We build the ecommerce data stack — ingestion, warehouse, modeling, and activation — that makes every AI initiative on top of it actually work as advertised. Talk to a team that's done this for 17+ years.
Talk to the Team →Frequently asked questions
What is data engineering for ecommerce?
Data engineering for ecommerce is the discipline of building the pipelines, warehouse, and governance layer that collect data from storefronts, marketplaces, POS systems, and suppliers; clean and model it centrally; and make it usable for reporting, machine learning, and operational tools — the infrastructure every AI or automation initiative in ecommerce ultimately depends on.
What is reverse ETL in ecommerce?
Reverse ETL is the practice of syncing modeled, cleaned data from a data warehouse back out into the operational tools a business actually works in — CRM, email/marketing platforms, customer support software, ad platforms — rather than leaving insights trapped in a dashboard only analysts see. It's the "activation" layer that turns warehouse data into action.
What's the difference between ETL and reverse ETL?
ETL (or the more common modern variant, ELT) moves data from operational systems into a central warehouse for analysis. Reverse ETL moves data in the opposite direction: out of the warehouse and into the operational tools — CRM, marketing platforms, support software — where teams and automated workflows act on it.
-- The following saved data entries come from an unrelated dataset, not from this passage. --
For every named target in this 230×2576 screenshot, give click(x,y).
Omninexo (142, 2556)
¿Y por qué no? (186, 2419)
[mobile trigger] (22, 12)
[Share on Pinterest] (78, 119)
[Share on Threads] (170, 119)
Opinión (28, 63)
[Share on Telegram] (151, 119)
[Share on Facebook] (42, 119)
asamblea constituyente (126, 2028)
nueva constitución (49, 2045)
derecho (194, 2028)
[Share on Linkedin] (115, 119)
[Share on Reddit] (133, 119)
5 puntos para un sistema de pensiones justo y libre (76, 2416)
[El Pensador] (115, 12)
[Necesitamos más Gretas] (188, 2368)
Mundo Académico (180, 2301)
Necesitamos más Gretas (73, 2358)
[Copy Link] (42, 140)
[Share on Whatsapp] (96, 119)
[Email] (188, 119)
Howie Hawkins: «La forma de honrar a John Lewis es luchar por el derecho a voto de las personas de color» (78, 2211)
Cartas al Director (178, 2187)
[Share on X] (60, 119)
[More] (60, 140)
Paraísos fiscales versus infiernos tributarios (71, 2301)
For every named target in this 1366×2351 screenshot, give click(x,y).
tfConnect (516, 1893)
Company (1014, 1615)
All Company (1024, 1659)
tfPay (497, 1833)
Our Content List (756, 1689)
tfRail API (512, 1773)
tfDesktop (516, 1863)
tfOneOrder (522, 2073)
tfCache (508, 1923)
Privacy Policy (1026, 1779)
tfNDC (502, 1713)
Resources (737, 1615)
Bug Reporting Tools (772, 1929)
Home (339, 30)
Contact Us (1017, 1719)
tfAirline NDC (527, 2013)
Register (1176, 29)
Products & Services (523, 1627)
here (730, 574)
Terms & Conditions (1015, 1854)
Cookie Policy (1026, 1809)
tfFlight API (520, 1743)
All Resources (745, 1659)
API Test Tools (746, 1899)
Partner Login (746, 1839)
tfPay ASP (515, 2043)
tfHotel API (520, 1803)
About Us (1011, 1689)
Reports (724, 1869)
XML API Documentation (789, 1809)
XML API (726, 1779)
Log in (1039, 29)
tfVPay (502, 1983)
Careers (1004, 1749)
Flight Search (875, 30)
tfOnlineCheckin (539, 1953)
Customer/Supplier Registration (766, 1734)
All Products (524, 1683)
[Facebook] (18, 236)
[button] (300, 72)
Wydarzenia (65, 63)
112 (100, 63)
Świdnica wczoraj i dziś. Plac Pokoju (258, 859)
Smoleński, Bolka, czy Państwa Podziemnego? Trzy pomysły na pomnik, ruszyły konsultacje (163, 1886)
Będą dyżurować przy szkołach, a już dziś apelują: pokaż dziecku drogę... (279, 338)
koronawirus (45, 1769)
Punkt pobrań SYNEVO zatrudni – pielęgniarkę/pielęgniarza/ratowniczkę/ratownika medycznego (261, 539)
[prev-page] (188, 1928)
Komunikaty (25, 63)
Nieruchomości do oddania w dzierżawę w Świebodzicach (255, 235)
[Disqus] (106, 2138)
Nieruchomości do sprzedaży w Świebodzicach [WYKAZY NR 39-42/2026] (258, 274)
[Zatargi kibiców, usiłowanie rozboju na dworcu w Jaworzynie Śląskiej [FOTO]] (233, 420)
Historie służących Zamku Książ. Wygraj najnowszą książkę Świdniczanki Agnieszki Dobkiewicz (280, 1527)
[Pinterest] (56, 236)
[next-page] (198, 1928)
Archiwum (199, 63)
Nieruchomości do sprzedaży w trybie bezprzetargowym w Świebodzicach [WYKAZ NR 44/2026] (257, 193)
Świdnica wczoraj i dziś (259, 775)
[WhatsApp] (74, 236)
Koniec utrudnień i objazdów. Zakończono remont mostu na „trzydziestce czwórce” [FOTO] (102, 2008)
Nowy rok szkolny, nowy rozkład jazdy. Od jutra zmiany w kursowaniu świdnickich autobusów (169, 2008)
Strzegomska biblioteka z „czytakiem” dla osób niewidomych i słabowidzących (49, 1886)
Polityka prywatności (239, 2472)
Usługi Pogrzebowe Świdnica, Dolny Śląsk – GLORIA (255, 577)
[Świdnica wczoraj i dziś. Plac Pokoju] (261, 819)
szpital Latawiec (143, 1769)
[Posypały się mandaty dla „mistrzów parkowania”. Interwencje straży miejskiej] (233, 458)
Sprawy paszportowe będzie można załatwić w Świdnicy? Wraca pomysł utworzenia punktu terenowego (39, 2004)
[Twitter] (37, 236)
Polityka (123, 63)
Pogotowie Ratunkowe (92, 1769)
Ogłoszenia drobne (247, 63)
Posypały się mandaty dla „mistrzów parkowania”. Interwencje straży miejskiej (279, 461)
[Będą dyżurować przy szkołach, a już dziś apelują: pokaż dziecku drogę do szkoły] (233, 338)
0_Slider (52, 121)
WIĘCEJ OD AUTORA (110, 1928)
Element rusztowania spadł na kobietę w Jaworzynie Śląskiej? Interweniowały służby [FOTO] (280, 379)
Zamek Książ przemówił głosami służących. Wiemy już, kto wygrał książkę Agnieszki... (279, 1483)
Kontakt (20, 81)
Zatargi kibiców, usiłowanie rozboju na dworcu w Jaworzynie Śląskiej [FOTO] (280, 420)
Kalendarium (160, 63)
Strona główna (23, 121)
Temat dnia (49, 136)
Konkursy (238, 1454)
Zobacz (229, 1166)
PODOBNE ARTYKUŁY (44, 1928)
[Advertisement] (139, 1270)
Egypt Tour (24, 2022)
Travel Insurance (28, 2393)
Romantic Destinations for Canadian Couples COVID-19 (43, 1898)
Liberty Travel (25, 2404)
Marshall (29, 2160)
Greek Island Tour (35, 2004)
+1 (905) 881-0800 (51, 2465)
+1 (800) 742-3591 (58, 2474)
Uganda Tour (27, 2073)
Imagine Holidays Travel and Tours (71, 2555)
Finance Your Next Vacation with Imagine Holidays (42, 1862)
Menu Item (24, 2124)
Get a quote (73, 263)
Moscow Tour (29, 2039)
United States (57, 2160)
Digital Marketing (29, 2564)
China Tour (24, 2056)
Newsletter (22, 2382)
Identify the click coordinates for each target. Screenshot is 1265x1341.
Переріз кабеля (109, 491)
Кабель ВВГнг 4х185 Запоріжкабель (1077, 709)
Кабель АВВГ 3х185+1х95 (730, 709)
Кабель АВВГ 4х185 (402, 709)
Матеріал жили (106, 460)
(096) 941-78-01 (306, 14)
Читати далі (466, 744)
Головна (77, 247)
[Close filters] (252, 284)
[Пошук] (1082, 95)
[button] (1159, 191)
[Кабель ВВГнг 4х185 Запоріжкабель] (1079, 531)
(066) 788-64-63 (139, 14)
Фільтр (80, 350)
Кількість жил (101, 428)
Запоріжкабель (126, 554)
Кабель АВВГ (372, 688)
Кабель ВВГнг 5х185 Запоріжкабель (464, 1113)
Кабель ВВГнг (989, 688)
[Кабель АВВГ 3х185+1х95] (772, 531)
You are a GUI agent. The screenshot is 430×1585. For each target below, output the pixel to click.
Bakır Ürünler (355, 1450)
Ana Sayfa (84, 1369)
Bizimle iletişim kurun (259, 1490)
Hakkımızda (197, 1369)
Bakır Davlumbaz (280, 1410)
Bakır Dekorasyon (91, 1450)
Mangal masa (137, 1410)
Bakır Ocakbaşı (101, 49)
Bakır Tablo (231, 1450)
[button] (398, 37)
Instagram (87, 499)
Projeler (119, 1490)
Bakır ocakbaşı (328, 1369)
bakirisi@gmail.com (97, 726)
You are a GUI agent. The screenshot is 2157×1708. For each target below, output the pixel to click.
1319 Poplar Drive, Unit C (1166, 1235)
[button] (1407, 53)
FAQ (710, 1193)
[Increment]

Do I need a data warehouse before I can use AI in my ecommerce business?
Not strictly for every use case, but most durable AI applications — personalization, demand forecasting, churn prediction, unified customer intelligence — depend on clean, centralized data a warehouse provides. Point-solution AI tools can work on siloed data individually, but they won't compound or share signal with each other without a central data layer underneath.
How much does poor ecommerce data actually cost a business?
Gartner's widely cited research puts the average cost of poor data quality at $12.9 million per year across the organizations it surveys. Separately, Salesforce's State of Data and Analytics research found 63% of technical leaders say their companies struggle to turn data into business priorities, and leaders estimate 19% of company data is siloed, inaccessible, or unusable.